═══ Document passage ═══

On October 31, 1997, approximately 1830 mountain standard time, a Cessna 150F, N7934F, was substantially damaged when it struck a tree and fence posts during takeoff from a field near Brigham City, Utah. The private pilot, the sole occupant aboard, was not injured. Visual meteorological conditions prevailed, and no flight plan was filed for the personal flight being conducted under Title 14 CFR Part 91. The flight was originating when the accident occurred.

The pilot's son, a student pilot, had used the airplane earlier in the day to make a round robin cross-country flight to Ogden, Utah. He made a forced landing in an open field near Brigham City Airport due to fuel exhaustion. The cause of the fuel exhaustion, according to an FAA inspector, was that the fuel filter housing was leaking. No airplane damage or occupant injuries were sustained in the forced landing.

═══ Information supplied ═══

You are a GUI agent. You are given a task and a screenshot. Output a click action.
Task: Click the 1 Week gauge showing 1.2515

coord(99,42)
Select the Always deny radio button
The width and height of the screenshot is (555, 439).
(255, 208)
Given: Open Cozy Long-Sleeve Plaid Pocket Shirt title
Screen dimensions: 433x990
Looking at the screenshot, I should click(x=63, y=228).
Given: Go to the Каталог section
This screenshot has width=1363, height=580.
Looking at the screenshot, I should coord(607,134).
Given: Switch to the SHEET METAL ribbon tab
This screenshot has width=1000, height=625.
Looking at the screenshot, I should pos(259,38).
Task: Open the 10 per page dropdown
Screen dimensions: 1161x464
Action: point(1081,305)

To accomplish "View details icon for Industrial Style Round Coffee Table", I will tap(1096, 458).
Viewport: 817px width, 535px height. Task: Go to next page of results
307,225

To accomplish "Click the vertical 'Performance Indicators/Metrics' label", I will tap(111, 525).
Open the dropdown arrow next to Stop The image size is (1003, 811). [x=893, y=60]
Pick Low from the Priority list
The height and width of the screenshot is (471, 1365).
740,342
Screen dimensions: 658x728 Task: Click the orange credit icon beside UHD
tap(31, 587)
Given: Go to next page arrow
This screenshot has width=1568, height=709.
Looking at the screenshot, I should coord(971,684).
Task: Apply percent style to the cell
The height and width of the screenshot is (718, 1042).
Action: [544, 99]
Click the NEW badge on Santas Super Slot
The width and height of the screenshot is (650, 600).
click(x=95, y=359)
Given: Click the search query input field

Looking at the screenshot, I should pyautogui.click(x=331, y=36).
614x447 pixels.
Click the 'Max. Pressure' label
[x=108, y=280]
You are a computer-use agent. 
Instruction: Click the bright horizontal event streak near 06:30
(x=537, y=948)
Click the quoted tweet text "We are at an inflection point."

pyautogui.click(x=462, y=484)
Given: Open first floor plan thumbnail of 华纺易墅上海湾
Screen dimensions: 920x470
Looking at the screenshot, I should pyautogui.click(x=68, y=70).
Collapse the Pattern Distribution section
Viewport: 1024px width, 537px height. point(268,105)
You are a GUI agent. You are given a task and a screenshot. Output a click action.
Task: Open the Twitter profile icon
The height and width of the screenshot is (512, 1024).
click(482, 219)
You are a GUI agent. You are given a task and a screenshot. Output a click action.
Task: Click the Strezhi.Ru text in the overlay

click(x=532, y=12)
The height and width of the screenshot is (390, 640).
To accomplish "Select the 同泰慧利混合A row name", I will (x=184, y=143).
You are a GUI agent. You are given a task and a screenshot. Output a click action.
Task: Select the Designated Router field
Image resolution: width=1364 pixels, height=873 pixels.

═══

* [Task directions] From the Cessna accident report above, copy the passage from "The pilot's son, a" to "the forced landing." word for word.

* [Answer box]
The pilot's son, a student pilot, had used the airplane earlier in the day to make a round robin cross-country flight to Ogden, Utah. He made a forced landing in an open field near Brigham City Airport due to fuel exhaustion. The cause of the fuel exhaustion, according to an FAA inspector, was that the fuel filter housing was leaking. No airplane damage or occupant injuries were sustained in the forced landing.